- Extracted text
%%

## Developed a basic movie recommendation system that scrapes data from the IMDb website. The program will retrieve information from the Most Popular Movies page on IMDb. The data to be scraped is

1) Movie Titles <br>
2) Runtime <br>
3) Rating <br>
4) Age Restriction <br>
5) Genre <br>
6) Writer(s) <br>
7) Director(s) <br>
8) Fun Movie Trivia <br> 

The data is be stored in a Pandas dataframe.

Subsequently, the program will prompt the user to specify their preferences for:

1) Genre <br>
2) Minimum Rating<br>
3) Maximum Runtime<br>
4) Age Restriction<br>

It will then filter the dataframe accordingly and select a movie for recommendation. The recommendation will display the movie title, writer, director, and trivia. If there are no movies that match the user's preferences, the program will recommend any movie from the original dataframe.

In [134]:
import time
from selenium.common.exceptions import NoSuchElementException, StaleElementReferenceException
from selenium.webdriver.common.by import By
from selenium.webdriver.support.ui import WebDriverWait
from selenium.webdriver.support import expected_conditions as EC

In [147]:
from selenium import webdriver
from selenium.webdriver.chrome.service import Service as ChromeService
from webdriver_manager.chrome import ChromeDriverManager

#opening browser
driver3 = webdriver.Chrome(service=ChromeService(ChromeDriverManager().install()))

In [148]:
url3="https://www.imdb.com/"

In [149]:
driver3.get(url3)

# Going to the top 200 popular IMDB movies

In [150]:
#selecting the menu
menuid=driver3.find_element(By.ID,"imdbHeader-navDrawerOpen")
menuid.click()

In [152]:
#clicking popular movies on menu
menu_items=driver3.find_element(By.CLASS_NAME,"navlinkcat__targetWrapper")
most_pop_movies=menu_items.find_element(By.XPATH,"/html/body/div[2]/nav/div[2]/aside[1]/div/div[2]/div/div[1]/span/div/div/ul/a[3]")
most_pop_movies.click()

# The following data is being scraped:

## 1) Movie Titles 
## 2) Runtime 
## 2) Runtime 
## 3) Rating
## 4) Age Restriction
## 5) Genre 
## 6) Writer(s)
## 7) Director(s) 
## 8) Fun Movie Trivia 


In [226]:

#selecting whole movies
movies_section=driver3.find_element(By.XPATH,"/html/body/div[2]/main/div/div[3]/section/div/div[2]/div")

#creating grid of all movies
movies_grid=movies_section.find_elements(By.CLASS_NAME,"ipc-metadata-list-summary-item")


Movie_name=[]
Movie_runtime=[]
Movie_year=[]
Movie_restriction=[]
Movie_rating=[]
Movie_genre=[]
Movie_writer=[]
Movie_director=[]
Movie_trivia=[]

for items in range(len(movies_grid)):
    boolhelper=False
    try:
        items =movies_section.find_elements(By.CLASS_NAME,"ipc-metadata-list-summary-item")[items]
        
        #Getting year, runtime and Restriction
        try:
            movie_titlebar=items.find_elements(By.CLASS_NAME,"sc-479faa3c-7.jXgjdT.cli-title-metadata")

%%

- Data lines
%%

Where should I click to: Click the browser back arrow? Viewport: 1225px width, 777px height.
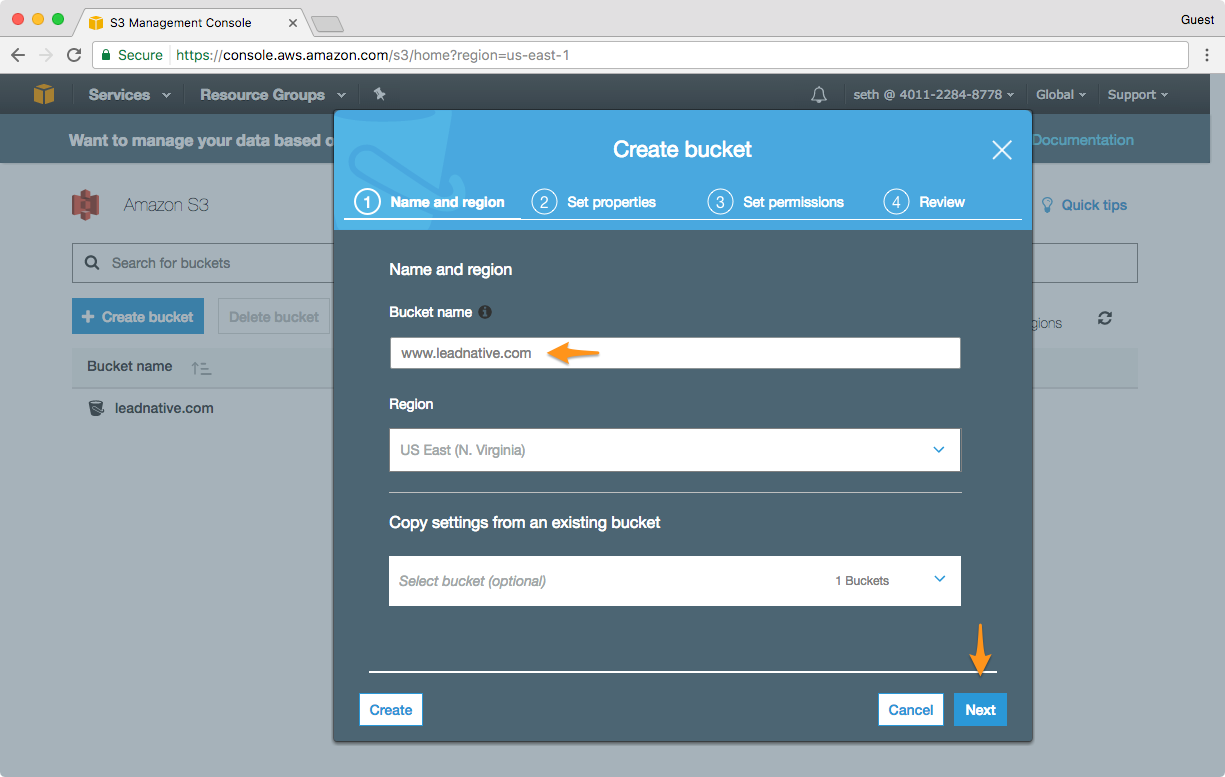click(18, 55)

%%

- Problems
a - Answer these questions from the IMDb recommendation notebook, one per line, each marked as shown:
(i) Which IMDb page does the program retrieve its information from?
(ii) What structure holds the scraped data?
(iii) What does the program recommend when no movie matches the user's preferences?
b - List every user preference that the IMDb recommendation notebook says the program asks for.
c - Extend the IMDb recommendation notebook past its final line of code.

- Task-by-task outputs
a -
(i) The Most Popular Movies page on IMDb.
(ii) A Pandas dataframe.
(iii) Any movie from the original dataframe.

b - Genre, Minimum Rating, Maximum Runtime, Age Restriction

c -
            
            for i in movie_titlebar:

                #getting movie year
                try:
                    movie_year=i.find_elements(By.CLASS_NAME,"sc-479faa3c-8.bNrEFi.cli-title-metadata-item")[0]

                    if(int(movie_year.text)>=2024):
                        boolhelper=True
                        break
                    
                    Movie_year.append(movie_year.text)
                    print(movie_year.text)
                
                except NoSuchElementException:
                    continue
               
                #getting movie runtime
                try:
                    movie_runtime=i.find_elements(By.CLASS_NAME,"sc-479faa3c-8.bNrEFi.cli-title-metadata-item")[1]
                    Movie_runtime.append(movie_runtime.text)
                    
                    print(movie_runtime.text)
                except IndexError:
                    Movie_runtime.append('N/A')
            
                #getting movie age restriction
                try:
                    movie_restrictions=i.find_elements(By.CLASS_NAME,"sc-479faa3c-8.bNrEFi.cli-title-metadata-item")[2]
                    Movie_restriction.append(movie_restrictions.text)
                    
                    print(movie_restrictions.text)
                except IndexError:
                    Movie_restriction.append('N/A')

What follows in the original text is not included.